## START Selected passage

Relative Carcass Density (per m^2):
  • to calculate the relative carcass density at a number of distances, use a vector x. This would be useful in generating maps of carcass density at a site.

Value

vector or matrix of values; a vector is returned unless model is a ddSim object with more than one row and is to be calculated for more than one value (x, q, p), in which case an array with dimensions length(x) by nrow(model) is returned (where "x" is x, q, or p, depending on whether ddd, pdd, or qdd is called).

Examples

data(layout_simple)
data(carcass_simple)
sitedata <- initLayout(layout_simple)
ringdata <- prepRing(sitedata)
ringsWithCarcasses <- addCarcass(carcass_simple, data_ring = ringdata)
distanceModels <- ddFit(ringsWithCarcasses)
modelEvaluations <- modelFilter(distanceModels)
bestModel <- modelEvaluations$filtered
pdd(100, model = bestModel) # estimated fraction of carcasses within 100m
ddd(1:150, model = bestModel) # estimated PDF of the carcass distances
qdd(0.9, model = bestModel) # estimated 0.9 quantile of carcass distances
rdd(1000, model = bestModel) # 1000 random draws from estimated carcass distribution

Fit Distance Distribution Model(s)

Description

Fit generalized linear models (glm) for distance distribution models corresponding to standard forms [xep1, xep01 (gamma), xep2 (Rayleigh), xep02, xep12, xep012, xep123, xep0123 (normal-gamma with x = tau), lognormal, truncated normal, Maxwell Boltzmann, and constant] and supplentary forms [exponential, chi-squared, inverse gamma, and inverse Gaussian].

## END Selected passage
## START Data shown

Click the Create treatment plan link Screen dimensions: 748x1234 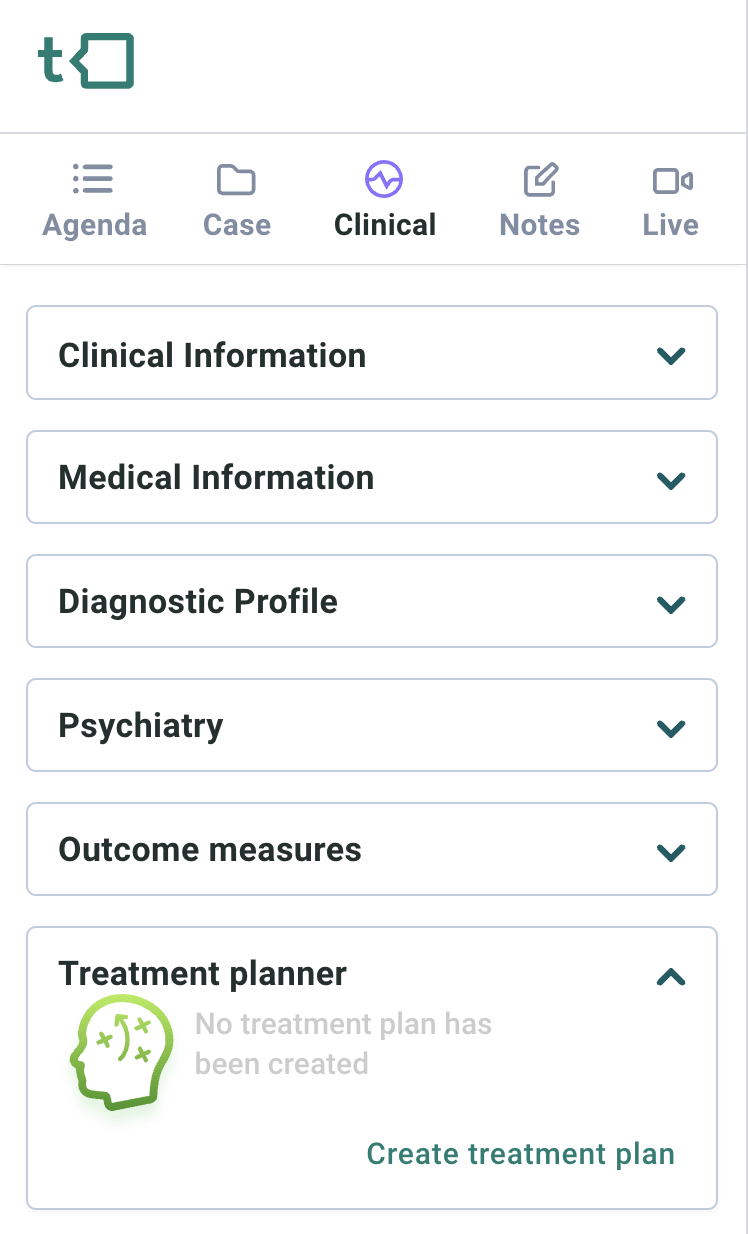pos(520,1154)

## END Data shown

To be done: Translate this sentence from the carcass density documentation into Spanish: "This would be useful in generating maps of carcass density at a site."

Output: Esto sería útil para generar mapas de densidad de cadáveres en un sitio.